**WRITTEN INSTRUCTION**
Lay out as a JSON list of strings, one string per line, the lines from the line containing "Given: Switch to the 15分 interval" up to and including the line containing "This screenshot has width=1568, height=723.", omitting any blank lines.

**EXTRACTED MATERIAL**
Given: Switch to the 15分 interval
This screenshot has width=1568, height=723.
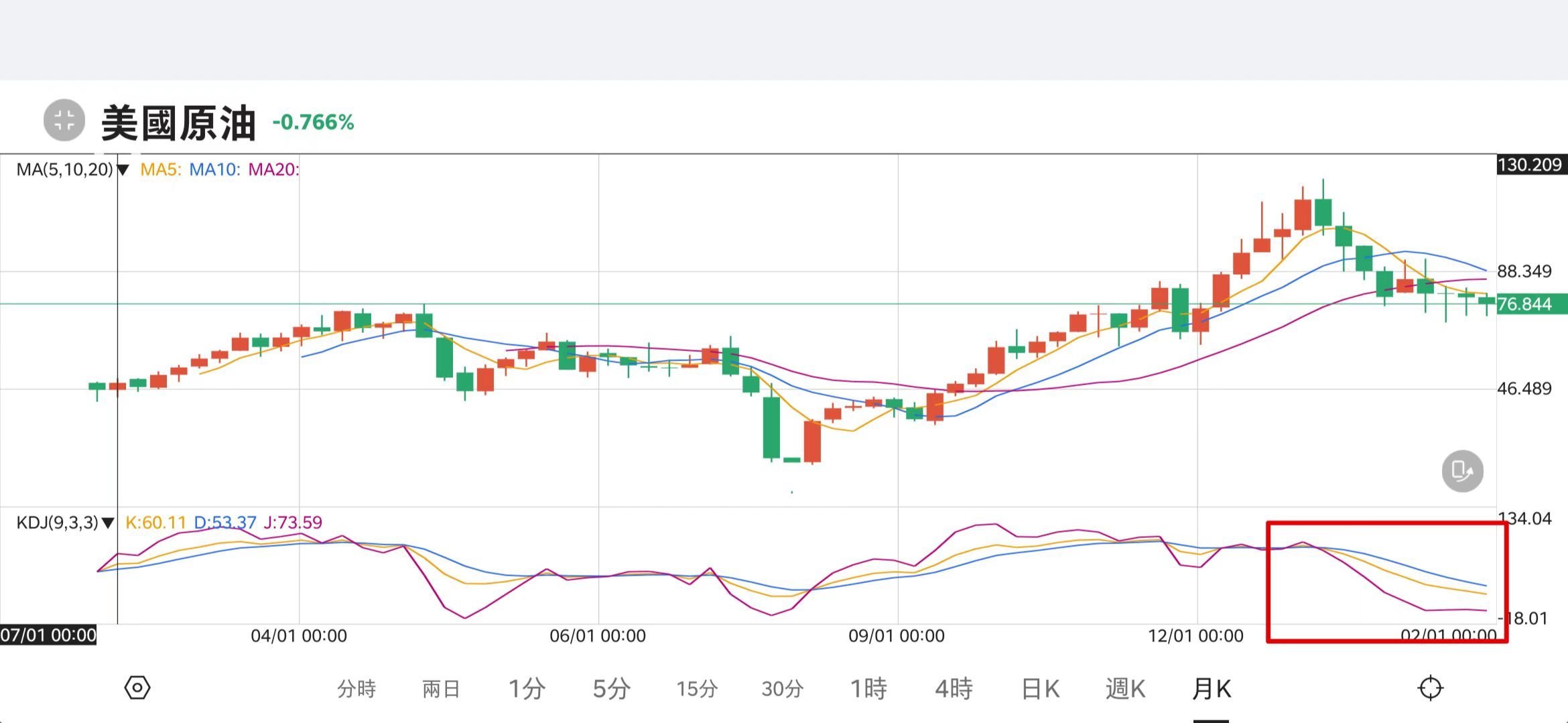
--
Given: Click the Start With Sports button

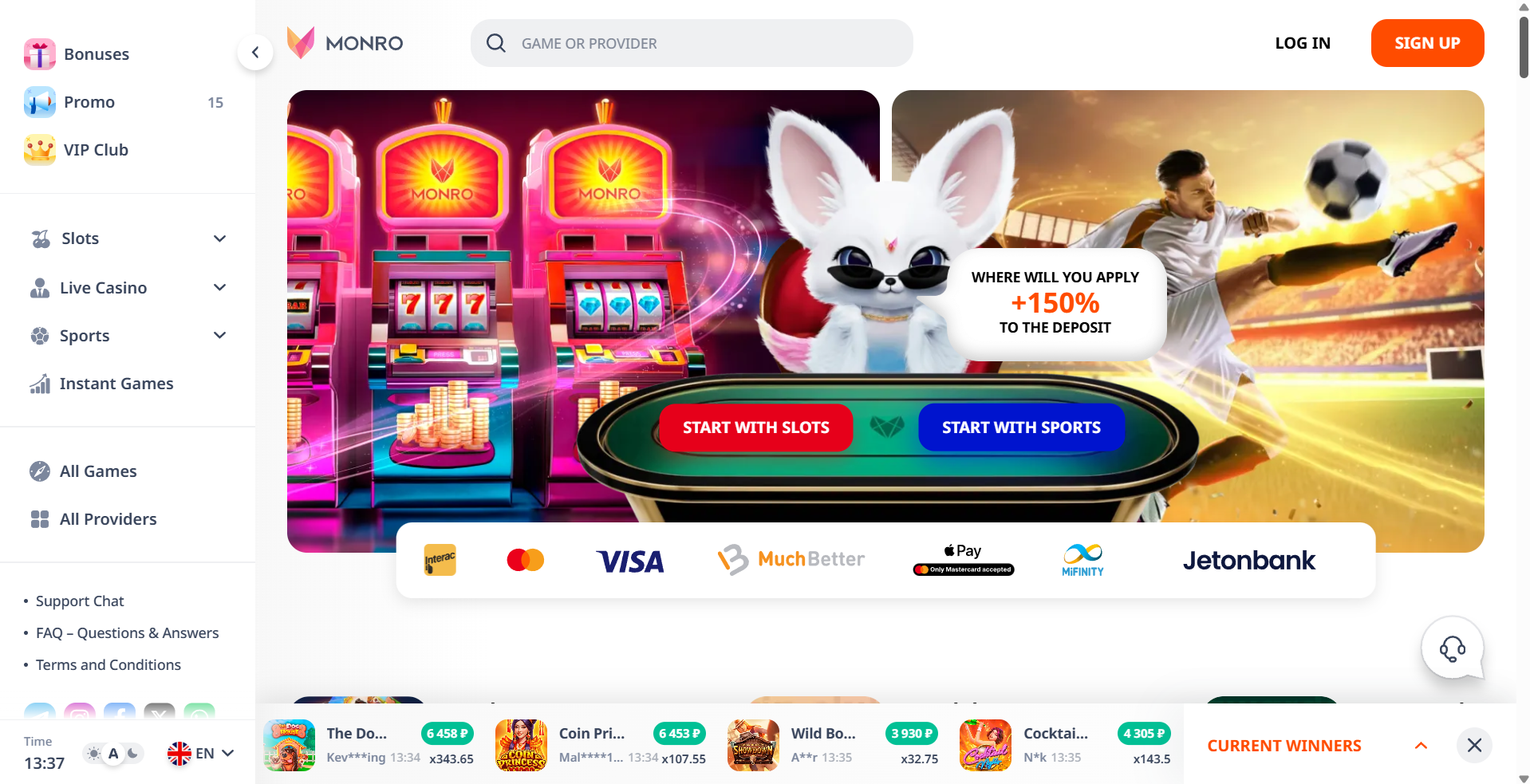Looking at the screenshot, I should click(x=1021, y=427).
...
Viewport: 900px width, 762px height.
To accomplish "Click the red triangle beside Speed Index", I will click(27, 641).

**CORRECT OUTPUT**
[
  "Given: Switch to the 15分 interval",
  "This screenshot has width=1568, height=723."
]